Try it:
Nothing but the line containing "has height=490, width=779." and the lines after it in the entries below should appear, each repeated exactly.

Excerpted data:
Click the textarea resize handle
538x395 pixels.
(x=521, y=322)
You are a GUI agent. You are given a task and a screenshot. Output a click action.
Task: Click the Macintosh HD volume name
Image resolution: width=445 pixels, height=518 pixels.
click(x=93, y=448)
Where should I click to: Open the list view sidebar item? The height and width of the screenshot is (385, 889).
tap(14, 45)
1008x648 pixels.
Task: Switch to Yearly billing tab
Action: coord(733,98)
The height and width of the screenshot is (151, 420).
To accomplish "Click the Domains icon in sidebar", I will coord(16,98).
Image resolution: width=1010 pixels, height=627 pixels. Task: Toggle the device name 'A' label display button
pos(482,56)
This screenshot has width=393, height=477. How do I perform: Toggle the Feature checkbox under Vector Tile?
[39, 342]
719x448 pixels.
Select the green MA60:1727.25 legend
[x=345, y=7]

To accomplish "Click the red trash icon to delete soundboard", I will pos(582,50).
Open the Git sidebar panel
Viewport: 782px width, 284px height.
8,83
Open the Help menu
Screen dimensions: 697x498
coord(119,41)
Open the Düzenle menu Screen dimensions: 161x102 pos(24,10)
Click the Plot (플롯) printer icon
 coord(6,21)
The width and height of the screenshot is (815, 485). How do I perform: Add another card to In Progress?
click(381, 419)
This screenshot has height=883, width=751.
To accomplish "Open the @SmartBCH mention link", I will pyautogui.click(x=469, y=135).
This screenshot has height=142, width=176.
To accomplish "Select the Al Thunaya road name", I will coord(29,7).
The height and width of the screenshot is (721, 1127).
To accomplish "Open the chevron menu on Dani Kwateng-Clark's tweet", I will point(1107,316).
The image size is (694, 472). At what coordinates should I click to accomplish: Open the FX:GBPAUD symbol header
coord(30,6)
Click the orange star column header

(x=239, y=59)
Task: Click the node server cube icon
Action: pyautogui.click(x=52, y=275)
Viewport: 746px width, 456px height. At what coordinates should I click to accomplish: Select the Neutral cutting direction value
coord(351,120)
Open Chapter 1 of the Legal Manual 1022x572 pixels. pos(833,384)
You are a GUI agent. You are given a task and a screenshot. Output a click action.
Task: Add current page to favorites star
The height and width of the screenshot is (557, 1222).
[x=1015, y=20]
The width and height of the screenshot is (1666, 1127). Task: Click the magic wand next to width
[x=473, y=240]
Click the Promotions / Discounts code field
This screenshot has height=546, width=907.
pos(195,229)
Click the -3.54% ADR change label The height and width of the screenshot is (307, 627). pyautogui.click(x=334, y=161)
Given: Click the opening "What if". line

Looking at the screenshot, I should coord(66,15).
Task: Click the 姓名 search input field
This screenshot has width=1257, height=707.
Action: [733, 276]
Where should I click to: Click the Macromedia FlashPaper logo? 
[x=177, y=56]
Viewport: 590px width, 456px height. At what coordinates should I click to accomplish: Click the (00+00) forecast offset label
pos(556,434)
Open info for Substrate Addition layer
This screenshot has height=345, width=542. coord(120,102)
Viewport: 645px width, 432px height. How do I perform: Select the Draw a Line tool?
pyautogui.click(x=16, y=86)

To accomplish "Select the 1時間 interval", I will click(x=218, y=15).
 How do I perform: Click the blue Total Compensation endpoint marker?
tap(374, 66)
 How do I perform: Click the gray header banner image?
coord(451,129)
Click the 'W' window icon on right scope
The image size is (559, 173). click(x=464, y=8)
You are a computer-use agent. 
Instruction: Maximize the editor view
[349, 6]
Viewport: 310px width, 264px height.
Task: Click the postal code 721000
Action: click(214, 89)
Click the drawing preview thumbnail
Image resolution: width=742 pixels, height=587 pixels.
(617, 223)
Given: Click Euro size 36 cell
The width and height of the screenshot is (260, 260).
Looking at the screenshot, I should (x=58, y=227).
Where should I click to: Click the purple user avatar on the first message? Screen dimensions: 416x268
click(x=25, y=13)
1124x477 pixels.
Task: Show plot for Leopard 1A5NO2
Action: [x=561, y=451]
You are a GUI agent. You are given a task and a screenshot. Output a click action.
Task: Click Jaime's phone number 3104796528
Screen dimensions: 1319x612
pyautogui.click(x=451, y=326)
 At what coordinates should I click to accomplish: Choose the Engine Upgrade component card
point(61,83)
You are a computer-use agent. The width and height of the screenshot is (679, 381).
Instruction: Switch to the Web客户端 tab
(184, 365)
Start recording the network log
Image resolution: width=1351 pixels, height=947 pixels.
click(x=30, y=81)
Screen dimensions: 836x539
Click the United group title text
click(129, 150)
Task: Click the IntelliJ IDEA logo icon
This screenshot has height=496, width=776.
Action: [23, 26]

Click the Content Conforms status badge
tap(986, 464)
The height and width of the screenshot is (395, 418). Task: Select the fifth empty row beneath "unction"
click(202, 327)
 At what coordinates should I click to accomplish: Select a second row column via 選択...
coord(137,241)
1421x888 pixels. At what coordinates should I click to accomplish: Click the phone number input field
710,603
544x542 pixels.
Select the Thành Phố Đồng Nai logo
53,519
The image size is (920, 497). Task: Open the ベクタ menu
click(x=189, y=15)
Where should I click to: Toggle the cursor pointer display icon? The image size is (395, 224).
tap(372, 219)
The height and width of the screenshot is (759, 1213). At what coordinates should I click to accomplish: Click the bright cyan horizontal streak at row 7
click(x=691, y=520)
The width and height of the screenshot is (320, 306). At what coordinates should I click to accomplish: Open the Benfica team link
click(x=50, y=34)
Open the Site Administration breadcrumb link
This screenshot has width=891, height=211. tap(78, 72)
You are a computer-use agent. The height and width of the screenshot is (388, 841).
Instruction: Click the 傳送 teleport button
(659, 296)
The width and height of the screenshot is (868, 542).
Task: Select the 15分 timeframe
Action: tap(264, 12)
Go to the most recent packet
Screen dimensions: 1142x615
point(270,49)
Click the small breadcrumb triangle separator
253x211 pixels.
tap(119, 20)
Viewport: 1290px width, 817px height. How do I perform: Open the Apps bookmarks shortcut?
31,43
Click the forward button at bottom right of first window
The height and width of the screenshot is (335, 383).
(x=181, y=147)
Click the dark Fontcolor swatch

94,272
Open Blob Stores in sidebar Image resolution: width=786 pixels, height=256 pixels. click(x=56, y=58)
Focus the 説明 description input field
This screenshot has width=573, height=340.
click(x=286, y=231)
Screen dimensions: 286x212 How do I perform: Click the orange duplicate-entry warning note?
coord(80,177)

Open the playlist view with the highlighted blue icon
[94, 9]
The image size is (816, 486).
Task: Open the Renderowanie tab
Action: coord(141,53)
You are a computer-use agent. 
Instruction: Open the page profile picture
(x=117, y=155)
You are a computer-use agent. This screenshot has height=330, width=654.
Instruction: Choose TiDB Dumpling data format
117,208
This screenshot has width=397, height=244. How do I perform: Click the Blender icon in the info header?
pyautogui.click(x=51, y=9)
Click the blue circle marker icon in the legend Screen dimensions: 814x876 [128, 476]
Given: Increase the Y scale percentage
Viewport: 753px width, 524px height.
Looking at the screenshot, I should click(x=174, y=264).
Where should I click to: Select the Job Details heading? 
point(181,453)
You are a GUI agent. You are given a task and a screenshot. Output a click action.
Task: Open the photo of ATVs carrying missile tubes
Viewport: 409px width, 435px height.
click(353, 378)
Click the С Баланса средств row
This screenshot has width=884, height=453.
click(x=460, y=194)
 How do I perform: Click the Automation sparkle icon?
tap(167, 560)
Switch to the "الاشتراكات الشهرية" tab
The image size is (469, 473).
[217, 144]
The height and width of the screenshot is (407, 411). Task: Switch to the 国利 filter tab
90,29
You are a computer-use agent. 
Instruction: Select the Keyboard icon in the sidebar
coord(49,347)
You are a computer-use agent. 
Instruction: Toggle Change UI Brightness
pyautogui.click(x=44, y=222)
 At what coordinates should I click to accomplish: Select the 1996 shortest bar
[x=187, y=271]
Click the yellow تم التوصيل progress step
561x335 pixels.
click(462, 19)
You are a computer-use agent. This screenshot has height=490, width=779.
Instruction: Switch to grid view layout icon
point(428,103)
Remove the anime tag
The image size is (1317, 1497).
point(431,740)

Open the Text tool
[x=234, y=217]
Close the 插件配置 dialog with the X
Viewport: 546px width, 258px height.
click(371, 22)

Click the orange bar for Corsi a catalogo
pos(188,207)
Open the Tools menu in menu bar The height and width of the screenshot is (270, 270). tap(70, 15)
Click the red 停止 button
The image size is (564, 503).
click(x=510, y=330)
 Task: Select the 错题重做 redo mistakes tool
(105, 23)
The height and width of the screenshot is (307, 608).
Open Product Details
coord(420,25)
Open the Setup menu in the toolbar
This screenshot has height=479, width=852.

Answer for the task:
You are a computer-use agent. This screenshot has height=490, width=779.
Instruction: Switch to grid view layout icon
point(428,103)
Remove the anime tag
The image size is (1317, 1497).
point(431,740)

Open the Text tool
[x=234, y=217]
Close the 插件配置 dialog with the X
Viewport: 546px width, 258px height.
click(371, 22)

Click the orange bar for Corsi a catalogo
pos(188,207)
Open the Tools menu in menu bar The height and width of the screenshot is (270, 270). tap(70, 15)
Click the red 停止 button
The image size is (564, 503).
click(x=510, y=330)
 Task: Select the 错题重做 redo mistakes tool
(105, 23)
The height and width of the screenshot is (307, 608).
Open Product Details
coord(420,25)
Open the Setup menu in the toolbar
This screenshot has height=479, width=852.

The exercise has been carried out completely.